A Chicago Heir's Approach to Venture Philanthropy

"Venture philanthropy" gets a lot of play these days, but it means different things to different people. And to some, it means nothing good: Imposing silly metrics on a social sector that tends to defy easy measurement by the bean counters of the world.

To many of its disciples, though, venture philanthropy simply means taking a rigorous approach to giving away money so you're more likely to have an impact. Business investors have been refining their methodologies for decades. So why not borrow from that world? 

That's how Liam Krehbiel sees things. He's an heir to the Molex electronic interconnector fortune, who, after a stint at Bain and Company, decided to apply venture investing principles to the philanthropy sector, rather than pursuing the family business. Like many new philanthropists, Krehbiel combines funding with management support to give Chicago-area nonprofits a fighting chance. “Think about what successful venture-capital firms do,” Krehbiel told Michigan Avenue Magazine. “They look for high-potential, early-stage companies and provide the financial and intellectual capital to help them grow. We do the same thing.”

Krehbiel named his venture A Better Chicago (ABC), and it’s already making a local impact after just a couple years. ABC’s priorities are early childhood education, K-12 education, and workforce development. ABC provides annual six-figure grants and guidance in these priority areas for business planning, infrastructure development, branding, communications, and technology. Recent grantees include Citizen Schools, Genesys Works, Jumpstart, One Million Degrees, Reading in Motion, and KIPP Chicago Schools.

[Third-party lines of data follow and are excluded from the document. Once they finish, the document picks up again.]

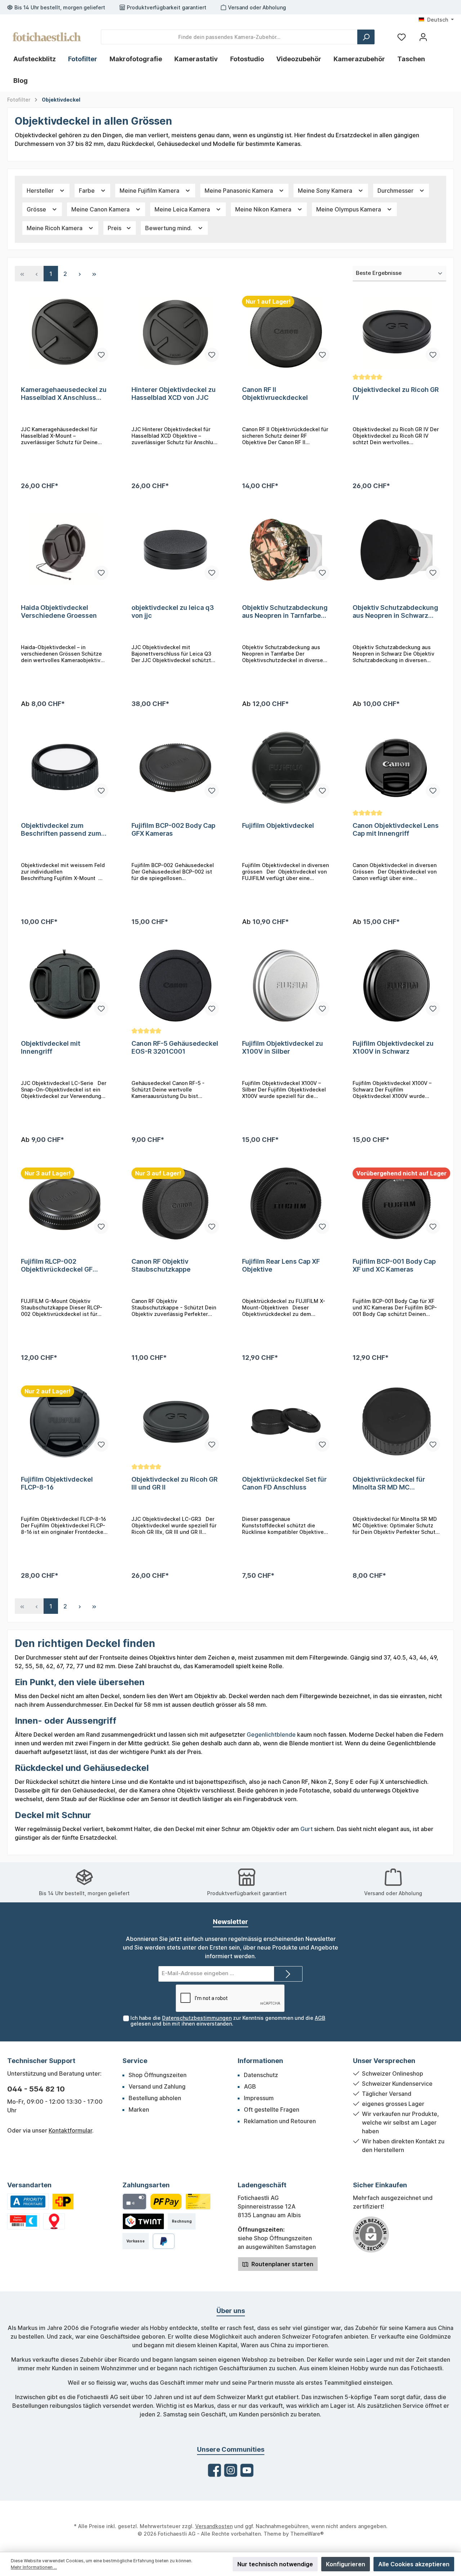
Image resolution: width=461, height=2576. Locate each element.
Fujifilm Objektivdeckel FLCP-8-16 (57, 1483)
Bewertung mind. (169, 228)
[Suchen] (366, 37)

"We're looking for outcomes," Krehbiel said in a Chicago Tribune article. "If nonprofits aren't quantifying their impact, if they aren't able to show us a set of outcomes that matter, about how they're really changing the life trajectory of a person, we're not interested. Anecdotes are not of interest to us."

More recently, ABC created an incubator-style program where startup non-profits compete for $100,000 in seed funding. Launched in 2012, Project Impact aims to spur innovation in Chicago by helping new nonprofits get low-income residents out of poverty. The program had 60 applications last year, and four finalists were selected by a panel of judges after pitching ideas to a live audience. The 2014 application dates should be announced soon.

Krehbiel asks his staff (composed of three managing directors, a portfolio associate, and a marketing director) to consider four basic questions when deciding whether or not to fund a nonprofit organization:

  1. Does the program produce transformational outcomes for its participants? 
  2. Do we think the leadership has what it takes to build a strong, successful organization?
  3. Is the organization on solid ground financially and operationally? 
  4. Do we think this model is scalable?

At least for now, Krehbiel has limited ABC’s grantmaking to the Chicago metropolitan area. He cites the 1.2 million people living in poverty in the Chicago region and prefers to focus on the challenges in his own backyard.

To get your nonprofit organization on Krehbiel’s radar, complete the Refer a Nonprofit form on the ABC website.